Ertesi gün havaalanına doğru aynı takside dev gibi iki Amerikalı kameramanla yola çıkıyor. Bunlar korur beni diye düşünüyor. Ama yol tıkanıyor, kameramanlar iniyor. Gazeteci kalabalığın içinde önce kayboluyor. Binlerce kişinin içinde tek kadın, sürekli tacize uğruyor. Nasılsa konvoyun tam yanına geliyor, Benazir’e "Beni alın" diye işaret ediyor, ama konvoy durmuyor.
Konvoyun peşinden koşuyor, bir eve girdiklerini görüyor, evin bahçesinde kalabalığı yararak ilerliyor, izdihamdan cam kapı kırılıyor, o sırada kalabalık gazeteciyi sıkıştırıp üstünü başını parçalamaya kalkıyor. Gazeteci kırık camların arasından üzerinde Long Live Butto yazan tişört giymiş korumayı görüyor, o yazının üzerine kafa atıyor, kendini içerde buluyor. Oxford mezunu basın danışmanı gazeteciye su getiriyor.
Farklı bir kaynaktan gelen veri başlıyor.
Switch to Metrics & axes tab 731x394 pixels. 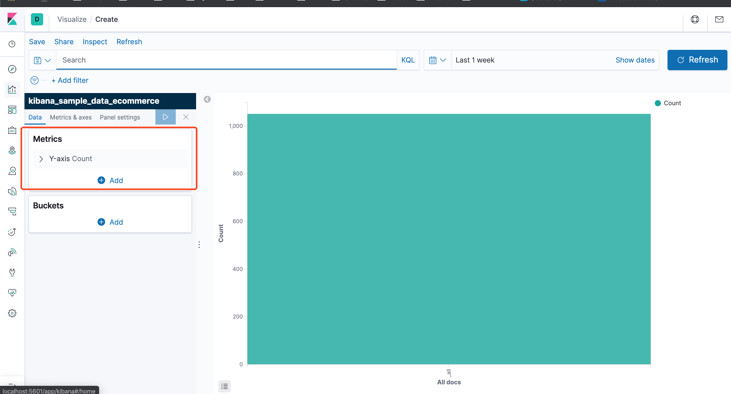coord(71,117)
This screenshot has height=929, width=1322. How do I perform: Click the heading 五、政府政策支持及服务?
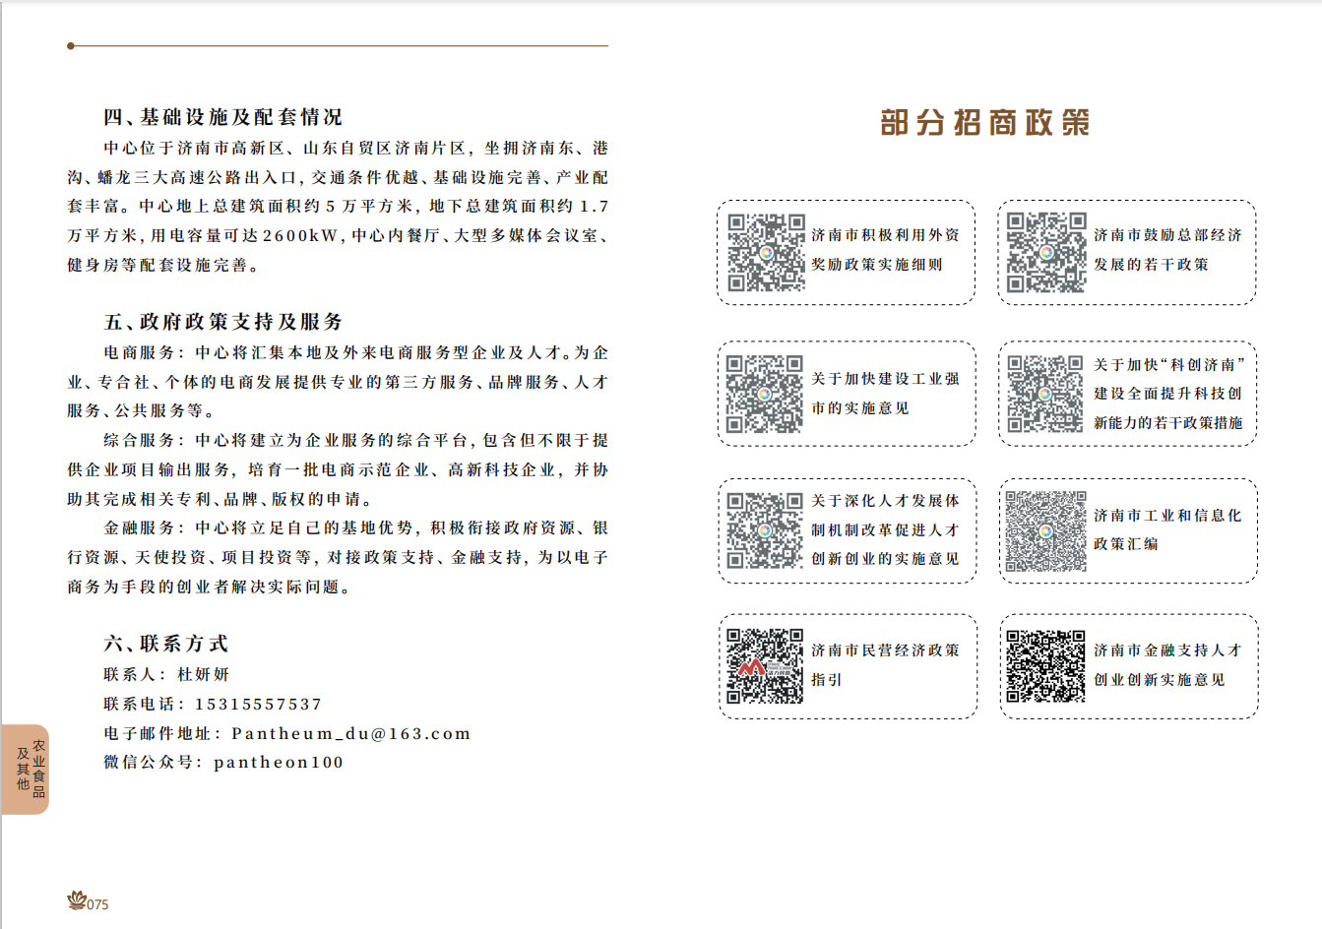pyautogui.click(x=222, y=322)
Röpörtaj yapılıyor, resim çekiliyor, bu sefer gazeteci de konvoyda, çocuklar araçların üzerinde salkım saçak, sürekli kazalar oluyor, çocukların kemik çatırtılarının sesini duyuyor gazeteci.
Benazir makyajını tazeliyor, kürsüye çıkıyor. Gazeteci Pakistan’da ölümle hayatın her yerden daha yakın durduklarını görüyor. Ülkesine dönüyor, toprağı öpüyor. Röportaj Zeynep Göğüş imzasıyla bire manşet oluyor.